La concepción artística del propio Falla, tanto si se considera el proceso de composición de cada una de sus obras aisladamente como si examinamos el conjunto de su producción, es también indisociable de un ideal de constante depuración.

La isla de la calma

Manuel de Falla no fue nunca un compositor rápido o intuitivo. Sus obras requirieron todas de un largo período de gestación durante el cual trabajaba lenta y laboriosamente durante horas en silencio. Fue la búsqueda de calma y sosiego lo que, unido a su deseo de vivir en el entorno más favorable para su salud, animó a Falla a residir durante dos extensas temporadas en Mallorca, concretamente entre el 28 de febrero y el 26 o 27 de junio de 1933, en una primera estancia, y entre el 7 de diciembre del mismo año y el 18 de junio de 1934 en la segunda.

Las condiciones climáticas durante el invierno no fueron siempre, sin embargo, las ideales, pero Falla sí que pudo disfrutar de una vida apacible en una casa del barrio de Génova, situada, como él mismo escribe en una carta, "a unos cuarenta minutos en tranvía" del centro de Palma. Ambas visitas no se habrían producido nunca sin la tenacidad y el entusiasmo del sacerdote, organista y compositor Joan Maria Thomàs, que no cejó en su empeño de atraer hacia su isla, "la isla de la calma" que cantó Rusiñol, a un músico al que admiraba profundamente.

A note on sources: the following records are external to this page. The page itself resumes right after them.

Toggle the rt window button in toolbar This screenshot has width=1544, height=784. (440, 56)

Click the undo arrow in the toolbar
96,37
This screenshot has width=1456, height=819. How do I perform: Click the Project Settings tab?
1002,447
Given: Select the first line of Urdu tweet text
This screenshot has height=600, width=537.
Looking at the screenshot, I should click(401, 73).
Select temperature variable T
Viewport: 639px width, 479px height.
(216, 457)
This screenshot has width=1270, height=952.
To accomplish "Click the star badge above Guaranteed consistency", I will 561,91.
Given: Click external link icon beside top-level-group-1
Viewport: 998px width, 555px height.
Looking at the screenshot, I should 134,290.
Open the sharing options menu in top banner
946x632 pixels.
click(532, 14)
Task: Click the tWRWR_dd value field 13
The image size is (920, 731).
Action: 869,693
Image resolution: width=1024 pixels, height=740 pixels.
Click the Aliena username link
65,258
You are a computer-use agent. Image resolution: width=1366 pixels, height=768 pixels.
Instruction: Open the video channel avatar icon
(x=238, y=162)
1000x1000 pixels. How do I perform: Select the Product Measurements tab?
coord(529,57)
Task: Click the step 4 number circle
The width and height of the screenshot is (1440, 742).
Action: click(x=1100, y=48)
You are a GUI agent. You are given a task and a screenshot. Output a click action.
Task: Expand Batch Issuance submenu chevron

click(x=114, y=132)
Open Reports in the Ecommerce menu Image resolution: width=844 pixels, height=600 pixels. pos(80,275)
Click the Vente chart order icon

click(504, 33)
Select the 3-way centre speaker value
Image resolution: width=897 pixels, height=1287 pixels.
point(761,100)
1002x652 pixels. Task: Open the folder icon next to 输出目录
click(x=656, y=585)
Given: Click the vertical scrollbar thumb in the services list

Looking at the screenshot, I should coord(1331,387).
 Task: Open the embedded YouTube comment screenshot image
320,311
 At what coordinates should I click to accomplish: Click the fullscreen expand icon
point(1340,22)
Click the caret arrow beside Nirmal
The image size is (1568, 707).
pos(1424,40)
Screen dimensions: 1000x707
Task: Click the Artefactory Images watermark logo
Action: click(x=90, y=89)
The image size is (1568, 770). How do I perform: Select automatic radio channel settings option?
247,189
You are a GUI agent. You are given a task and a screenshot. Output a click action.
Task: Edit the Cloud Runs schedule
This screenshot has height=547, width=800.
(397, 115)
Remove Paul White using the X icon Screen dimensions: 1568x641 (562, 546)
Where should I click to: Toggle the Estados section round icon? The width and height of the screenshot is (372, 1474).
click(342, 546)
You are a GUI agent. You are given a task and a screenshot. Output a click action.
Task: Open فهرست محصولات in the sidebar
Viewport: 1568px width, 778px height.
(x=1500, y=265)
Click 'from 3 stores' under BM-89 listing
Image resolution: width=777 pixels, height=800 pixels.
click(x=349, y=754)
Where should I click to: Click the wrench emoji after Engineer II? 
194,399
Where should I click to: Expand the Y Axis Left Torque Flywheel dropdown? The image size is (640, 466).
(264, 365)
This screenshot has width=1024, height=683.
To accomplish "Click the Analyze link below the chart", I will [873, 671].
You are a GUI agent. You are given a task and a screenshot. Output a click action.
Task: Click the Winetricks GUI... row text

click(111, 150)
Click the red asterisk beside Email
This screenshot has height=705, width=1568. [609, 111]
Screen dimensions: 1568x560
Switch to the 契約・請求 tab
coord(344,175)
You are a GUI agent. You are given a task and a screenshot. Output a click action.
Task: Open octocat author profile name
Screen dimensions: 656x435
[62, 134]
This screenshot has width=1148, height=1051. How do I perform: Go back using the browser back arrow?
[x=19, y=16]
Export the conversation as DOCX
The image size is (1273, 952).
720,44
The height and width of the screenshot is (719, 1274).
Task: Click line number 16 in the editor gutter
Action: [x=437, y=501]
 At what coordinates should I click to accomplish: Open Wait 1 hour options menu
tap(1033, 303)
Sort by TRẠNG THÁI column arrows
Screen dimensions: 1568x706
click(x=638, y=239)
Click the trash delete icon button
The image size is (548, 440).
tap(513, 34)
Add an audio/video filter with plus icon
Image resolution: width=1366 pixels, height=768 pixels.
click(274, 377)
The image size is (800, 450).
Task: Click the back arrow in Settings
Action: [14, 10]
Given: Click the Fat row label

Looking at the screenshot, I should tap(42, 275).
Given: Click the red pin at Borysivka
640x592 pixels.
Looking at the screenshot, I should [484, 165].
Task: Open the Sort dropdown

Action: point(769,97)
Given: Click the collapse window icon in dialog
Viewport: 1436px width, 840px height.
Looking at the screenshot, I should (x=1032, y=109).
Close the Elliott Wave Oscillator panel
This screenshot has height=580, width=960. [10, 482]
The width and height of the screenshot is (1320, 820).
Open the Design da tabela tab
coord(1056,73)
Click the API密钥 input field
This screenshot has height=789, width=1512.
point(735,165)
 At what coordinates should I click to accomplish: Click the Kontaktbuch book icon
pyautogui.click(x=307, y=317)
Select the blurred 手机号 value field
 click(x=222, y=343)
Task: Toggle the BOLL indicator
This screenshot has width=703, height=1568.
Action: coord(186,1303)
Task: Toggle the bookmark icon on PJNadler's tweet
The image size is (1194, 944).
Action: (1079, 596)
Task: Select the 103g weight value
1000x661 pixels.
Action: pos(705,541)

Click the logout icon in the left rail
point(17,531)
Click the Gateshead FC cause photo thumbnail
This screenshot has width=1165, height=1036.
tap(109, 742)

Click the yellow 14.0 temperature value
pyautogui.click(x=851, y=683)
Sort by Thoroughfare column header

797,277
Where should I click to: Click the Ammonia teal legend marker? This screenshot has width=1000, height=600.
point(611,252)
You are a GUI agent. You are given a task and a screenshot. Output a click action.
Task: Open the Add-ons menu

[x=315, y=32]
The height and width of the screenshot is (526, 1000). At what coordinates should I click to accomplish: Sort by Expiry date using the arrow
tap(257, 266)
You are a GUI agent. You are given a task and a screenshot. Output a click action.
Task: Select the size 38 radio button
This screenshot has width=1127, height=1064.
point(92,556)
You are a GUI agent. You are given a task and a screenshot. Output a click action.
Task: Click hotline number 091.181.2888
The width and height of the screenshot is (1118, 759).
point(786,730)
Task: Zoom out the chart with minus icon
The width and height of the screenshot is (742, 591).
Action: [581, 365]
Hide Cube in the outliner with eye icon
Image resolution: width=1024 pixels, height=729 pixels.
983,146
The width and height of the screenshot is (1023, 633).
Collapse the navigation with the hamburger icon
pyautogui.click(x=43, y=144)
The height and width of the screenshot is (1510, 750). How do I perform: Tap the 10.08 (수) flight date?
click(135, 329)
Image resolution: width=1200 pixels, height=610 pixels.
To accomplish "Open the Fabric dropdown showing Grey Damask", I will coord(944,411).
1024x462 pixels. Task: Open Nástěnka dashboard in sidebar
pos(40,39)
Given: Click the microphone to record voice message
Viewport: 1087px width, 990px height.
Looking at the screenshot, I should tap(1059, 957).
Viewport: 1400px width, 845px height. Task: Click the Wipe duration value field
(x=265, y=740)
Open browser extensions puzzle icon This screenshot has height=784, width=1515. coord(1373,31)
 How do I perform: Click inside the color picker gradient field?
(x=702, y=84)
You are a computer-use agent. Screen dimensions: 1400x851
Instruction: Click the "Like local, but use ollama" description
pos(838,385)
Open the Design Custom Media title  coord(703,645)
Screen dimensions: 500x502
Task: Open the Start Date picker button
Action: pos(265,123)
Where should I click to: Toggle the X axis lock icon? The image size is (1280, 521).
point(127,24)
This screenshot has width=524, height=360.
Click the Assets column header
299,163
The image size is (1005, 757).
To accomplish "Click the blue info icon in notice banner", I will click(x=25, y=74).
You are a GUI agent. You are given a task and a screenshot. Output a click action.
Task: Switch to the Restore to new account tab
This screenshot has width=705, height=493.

Fundador del Comité Pro Chopin y de los Festivales Chopin, Thomàs fue un auténtico agitador de la vida musical mallorquina de aquellos años. Atrajo a la isla a grandes intérpretes (Rubinstein, Cortot, Casals...) y recabó para sus iniciativas apoyos de personalidades de toda Europa. Falla habla en una de sus cartas a Thomàs de "nuestra común devoción por Chopin" y ésta acabó plasmándose en la Balada de Mallorca, nacida inicialmente con el sencillo título de Canción Chopin y compuesta para la Capella Clàssica de Thomàs a partir de un fragmento de la Balada para piano núm. 2 del músico polaco y de unos versos extraídos de La Atlántida de Verdaguer.